> _Document excerpt_
>> Start

Subaltern Labour

Many revolutionary socialists are joining the Labour Party in Britain to support and take forward what has been called the ‘Corbyn Revolution’, the upswing of activity and hope that has accompanied the election and re-election of Jeremy Corbyn as leader of the party and then his success in taking the party close to victory in the 2017 general election. This is not at all to say that there are many revolutionary socialists, just that members of many different tiny left groups that remained outside the Labour Party and quite a few ex-members of those groups have decided that now is the moment, that now something significant is happening to change the political coordinates of British politics. It took the massive influx of new members, and returning members, those who stayed away for so many years, those sickened by the betrayals of the Blair leadership – neoliberal privatisation and imperialist war – to change the minds of those on the left, of those left of Labour.

Many of the revolutionaries hesitated, and this is understandable, partly because the Labour Party did indeed seem to be a rotting corpse, a bureaucratic apparatus feeding the careers of the dwindling number in the Parliamentary Labour Party willing to risk staying in the game of political musical chairs, and partly because there were alternatives. There were serious attempts to build a ‘left of Labour’ force, not so much as an electoral force but as a campaigning pole of attraction which would link the revolutionaries with the rest of the left. The most significant of these forces in recent years was Left Unity, formed after a call by Ken Loach to defend the NHS, and for many of those involved it was worth staying the course even when Corbyn was elected leader the first time around. The argument was, and it is an argument that we should still respect, that there are many left activists who have a history inside the Labour Party who find the routine of ward and constituency party meetings simply intolerable, and there are new generations of activists who are suspicious of party politics as such, for very good reasons. There needs to be a broad struggle against austerity and in solidarity with the oppressed in Europe, and beyond, and this movement needs to include and mobilise with those who want to keep their distance from the Labour Party.

>> End

> _Requirement_
Answer these about the Labour article:
1. In which election did Corbyn take the party close to victory?
2. What two betrayals of the Blair leadership are named?
3. Whose call led to the forming of Left Unity, and what was it a call to defend?
Rely only on the Labour article for answers.

> _Stored items from a collection_
>> Start

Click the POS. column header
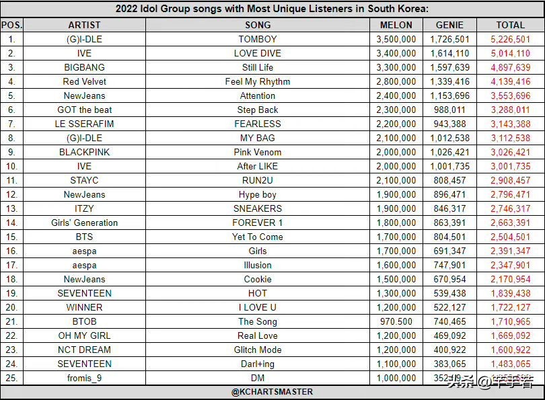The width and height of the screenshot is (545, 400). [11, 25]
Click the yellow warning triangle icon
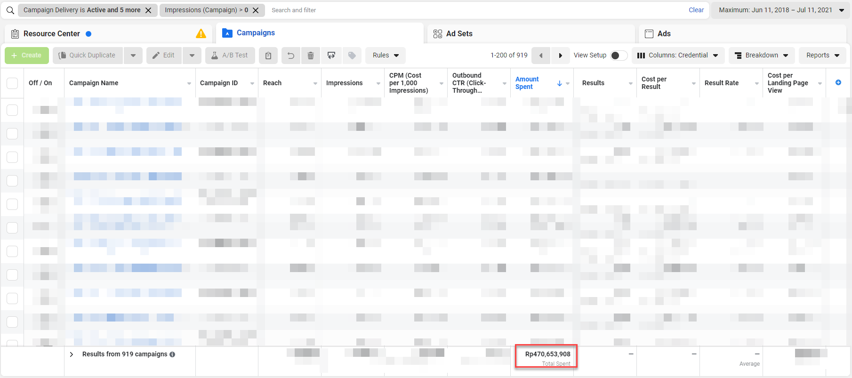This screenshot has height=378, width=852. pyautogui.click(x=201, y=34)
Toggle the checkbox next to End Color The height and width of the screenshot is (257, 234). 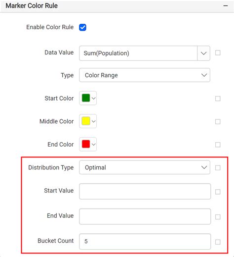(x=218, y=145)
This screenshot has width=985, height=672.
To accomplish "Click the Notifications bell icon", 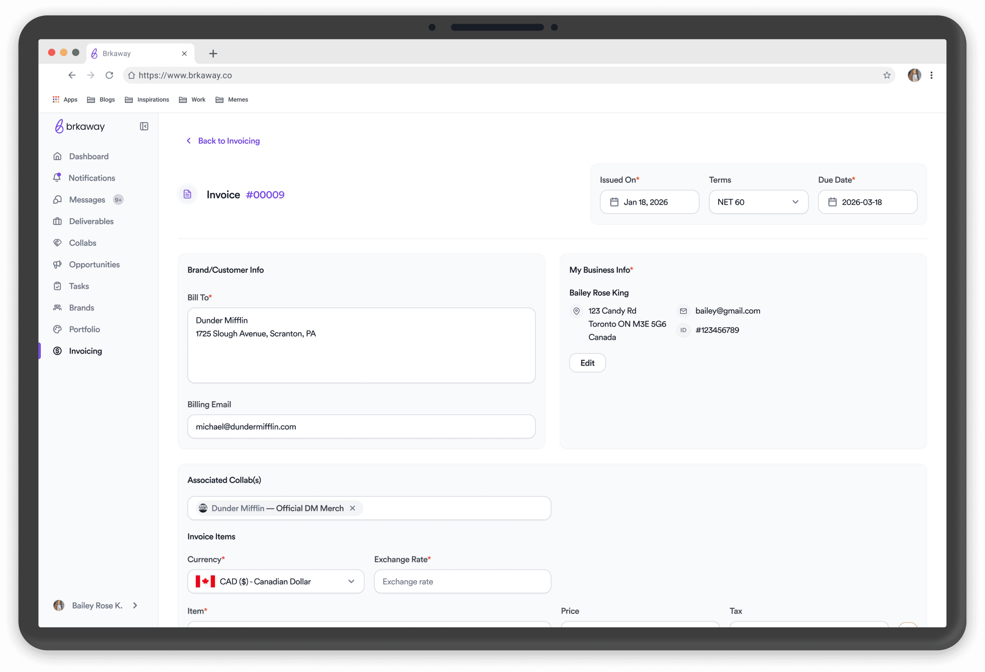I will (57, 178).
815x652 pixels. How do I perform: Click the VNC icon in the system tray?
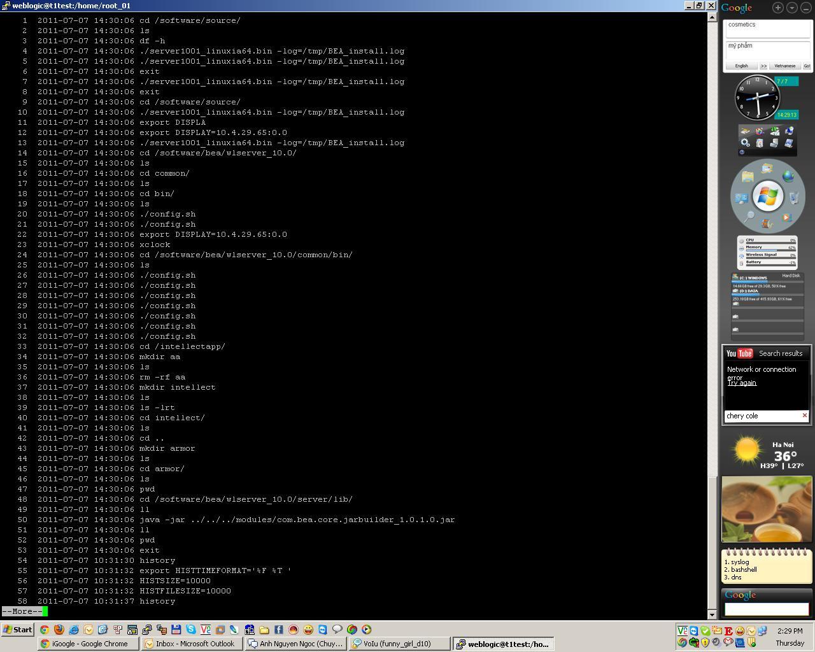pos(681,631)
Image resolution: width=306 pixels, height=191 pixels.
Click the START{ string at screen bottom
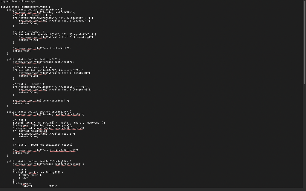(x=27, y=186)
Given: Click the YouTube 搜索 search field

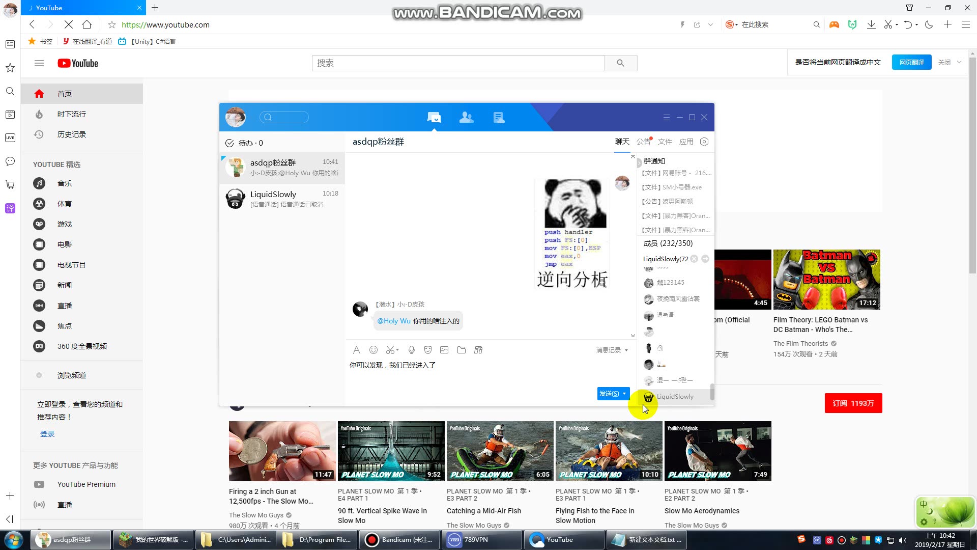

>> End

> _Answer to this task_
1. The 2017 general election.
2. Neoliberal privatisation and imperialist war.
3. Ken Loach's call, to defend the NHS.